How Recruiters Use AI Browsers for Partnership Research

How recruiters run partnership research in Strawberry using their existing tools and the browser. Prompt, real output, and tradeoffs.

How recruiters use Strawberry for partnership research

This guide is for recruiters who run partnership research. It explains how an AI browser like Strawberry runs the workflow given the tools a recruiter actually uses every day, what the output should look like, and where the workflow fits in the recruiter's week.

Why this matters for recruiters

A recruiter spends time on this: source, screen, and close hires across multiple roles, often without a dedicated sourcer or coordinator. The pain that makes partnership research feel slow is real: sourcing eats the day; screen calls compete with intake; coordination of interviews falls on the recruiter. The reason an AI browser helps is that recruiters already use multiple surfaces (LinkedIn (Recruiter when licensed), Greenhouse or Ashby or Teamtailor, Gmail, Google Sheets, Notion) to do this work, and the browser is the only tool that can read across all of them and produce a finished output.

What success looks like

The goal of partnership research is to decide if a partnership is worth pursuing and prepare a specific first conversation. For a recruiter, success metric is concrete: first meeting booked within 14 days, clear next step at the end of that meeting. A finished partnership research run should look like this: a shortlist of 10-30 candidates with role-specific personalised openers, fit notes, and contact links.

Signals partnership research needs

The workflow needs these signals: audience overlap (do their customers look like yours); go-to-market motion (do they sell the way you'd want); history of co-marketing (do they ship with partners or not); current ecosystem partners (where do you fit relative to them). For a recruiter the practical question is which signals come from the tools already in the stack (LinkedIn (Recruiter when licensed), Greenhouse or Ashby or Teamtailor, Gmail, Google Sheets, Notion) versus what the browser has to fetch. Strawberry reads the in-stack tools through native integrations and uses the browser for the rest (LinkedIn, news, company websites, search).
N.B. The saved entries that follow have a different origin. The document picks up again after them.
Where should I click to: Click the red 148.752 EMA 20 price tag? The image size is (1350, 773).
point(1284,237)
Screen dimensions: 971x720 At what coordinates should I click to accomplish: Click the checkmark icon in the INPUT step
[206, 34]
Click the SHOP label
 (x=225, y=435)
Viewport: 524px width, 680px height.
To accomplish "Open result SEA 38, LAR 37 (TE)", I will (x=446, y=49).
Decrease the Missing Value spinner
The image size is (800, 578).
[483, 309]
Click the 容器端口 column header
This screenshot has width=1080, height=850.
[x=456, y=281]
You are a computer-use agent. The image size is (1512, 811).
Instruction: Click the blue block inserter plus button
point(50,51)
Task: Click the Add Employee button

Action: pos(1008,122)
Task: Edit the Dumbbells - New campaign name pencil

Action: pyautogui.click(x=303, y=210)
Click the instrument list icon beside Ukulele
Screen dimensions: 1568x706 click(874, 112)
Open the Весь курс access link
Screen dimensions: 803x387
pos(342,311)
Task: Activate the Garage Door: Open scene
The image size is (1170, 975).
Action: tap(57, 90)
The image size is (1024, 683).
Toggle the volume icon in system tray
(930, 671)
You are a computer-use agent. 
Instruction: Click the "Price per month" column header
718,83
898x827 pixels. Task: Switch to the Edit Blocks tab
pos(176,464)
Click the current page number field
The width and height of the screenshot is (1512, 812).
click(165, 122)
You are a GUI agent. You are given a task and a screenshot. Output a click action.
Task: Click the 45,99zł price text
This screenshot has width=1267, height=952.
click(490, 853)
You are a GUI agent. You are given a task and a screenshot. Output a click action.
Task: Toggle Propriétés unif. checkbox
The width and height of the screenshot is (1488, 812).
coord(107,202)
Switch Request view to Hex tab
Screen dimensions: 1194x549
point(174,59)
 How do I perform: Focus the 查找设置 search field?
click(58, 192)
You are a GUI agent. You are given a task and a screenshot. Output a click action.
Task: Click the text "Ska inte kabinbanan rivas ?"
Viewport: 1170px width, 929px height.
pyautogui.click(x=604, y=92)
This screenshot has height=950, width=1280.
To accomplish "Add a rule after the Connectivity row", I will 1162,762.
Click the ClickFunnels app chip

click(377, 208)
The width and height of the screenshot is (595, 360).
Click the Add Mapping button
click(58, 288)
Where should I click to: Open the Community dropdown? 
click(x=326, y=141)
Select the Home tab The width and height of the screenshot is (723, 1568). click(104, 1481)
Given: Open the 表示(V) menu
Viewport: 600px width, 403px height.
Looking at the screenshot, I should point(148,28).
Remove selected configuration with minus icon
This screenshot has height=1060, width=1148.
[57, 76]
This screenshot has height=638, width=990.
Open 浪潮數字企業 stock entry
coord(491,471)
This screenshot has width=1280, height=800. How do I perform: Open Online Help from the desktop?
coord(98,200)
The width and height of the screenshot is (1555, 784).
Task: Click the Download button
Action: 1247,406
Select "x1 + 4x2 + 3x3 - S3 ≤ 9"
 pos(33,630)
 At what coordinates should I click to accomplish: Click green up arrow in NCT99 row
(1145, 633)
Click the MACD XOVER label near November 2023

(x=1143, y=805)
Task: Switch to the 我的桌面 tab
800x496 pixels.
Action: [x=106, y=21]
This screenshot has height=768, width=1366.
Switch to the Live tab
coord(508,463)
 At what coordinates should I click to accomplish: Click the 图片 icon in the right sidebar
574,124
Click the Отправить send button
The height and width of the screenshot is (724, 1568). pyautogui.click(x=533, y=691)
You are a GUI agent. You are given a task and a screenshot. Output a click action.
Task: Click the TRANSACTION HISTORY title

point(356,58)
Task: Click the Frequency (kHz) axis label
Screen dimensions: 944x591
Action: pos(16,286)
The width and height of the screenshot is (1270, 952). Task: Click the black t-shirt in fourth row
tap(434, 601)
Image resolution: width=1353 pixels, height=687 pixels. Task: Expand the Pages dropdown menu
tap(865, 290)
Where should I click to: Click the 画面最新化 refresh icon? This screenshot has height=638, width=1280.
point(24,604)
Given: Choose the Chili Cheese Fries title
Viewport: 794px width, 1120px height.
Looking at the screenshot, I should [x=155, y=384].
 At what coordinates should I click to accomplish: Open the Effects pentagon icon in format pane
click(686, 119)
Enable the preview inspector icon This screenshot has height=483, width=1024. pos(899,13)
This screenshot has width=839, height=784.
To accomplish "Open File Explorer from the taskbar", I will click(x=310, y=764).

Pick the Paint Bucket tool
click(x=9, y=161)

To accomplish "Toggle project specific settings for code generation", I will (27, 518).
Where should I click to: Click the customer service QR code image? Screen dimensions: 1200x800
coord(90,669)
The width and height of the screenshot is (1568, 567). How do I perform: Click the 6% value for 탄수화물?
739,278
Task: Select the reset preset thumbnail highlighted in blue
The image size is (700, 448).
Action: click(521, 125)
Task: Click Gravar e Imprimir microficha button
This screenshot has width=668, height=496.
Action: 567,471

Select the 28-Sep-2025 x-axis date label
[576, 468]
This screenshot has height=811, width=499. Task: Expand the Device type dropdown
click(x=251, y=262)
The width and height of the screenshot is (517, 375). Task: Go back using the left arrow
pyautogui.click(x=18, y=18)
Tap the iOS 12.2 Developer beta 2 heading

The recruiter stays in one surface.

Paste-ready Strawberry prompt

I'm a recruiter. Run partnership research for me using LinkedIn (Recruiter when licensed), Greenhouse or Ashby or Teamtailor, Gmail and the browser, then save the draft.

What a finished partnership research output looks like

Concrete example, not a placeholder:

  • Partner: Kime (GEO platform)
  • Fit thesis: their users (in-house marketers tracking AI-search visibility) need an AI browser to run the research workflows that produce the content Kime tracks
  • Audience overlap: 30-40% based on Kime's customer list (Saxo, Superb, THEMAGIC5)
  • Shape: mutual referral, 15% rev share, 18-month attribution
  • First ask: a 30-min product demo from each side, decide if MCP integration is worth building

When this works, and when it does not

This workflow is right for recruiters when the work is repeatable and crosses multiple tools. It is wrong when spray-and-pray DMs that mention nothing specific about the candidate. In that case, the recruiter should keep doing the work manually until the pattern is clear enough to automate.

Three mistakes to avoid

  • Treating every integration as a partnership when it's just a checkbox
  • No clear thesis so the first meeting is a generic 'let's see how we can help each other'
  • Skipping audience overlap and pursuing partners whose users don't buy what you sell

Caveats

Strawberry holds back on sending email, updating CRM records, or changing shared systems until a human approves the action. Treat the agent as a fast first-draft author, not an autopilot.

How recruiters run partnership research with Strawberry

1 Inputs

Tools

Recruiters typical stack: LinkedIn (Recruiter when licensed), Greenhouse or Ashby or Teamtailor, Gmail.

2 Augment

Browser

Public web, LinkedIn, news, search fill the gaps the stack does not store.

3 Draft

Compose

Synthesise into the partnership research shape that a recruiter can ship.

4 Review

Human

Approve before any external action; save to system of record.

FAQ

Is this useful for a recruiter who already has a workflow?

Yes - the question is which part of the workflow is the bottleneck. If it is research, data transfer, or writing the first draft, that is where Strawberry helps. The recruiter keeps the judgement calls and final approvals.

What tools does the recruiter need to connect?

The most common stack for recruiters: LinkedIn (Recruiter when licensed), Greenhouse or Ashby or Teamtailor, Gmail, Google Sheets, Notion. The browser handles everything else (LinkedIn, news, search) without extra setup.

What is the biggest mistake to avoid?

Treating every integration as a partnership when it's just a checkbox.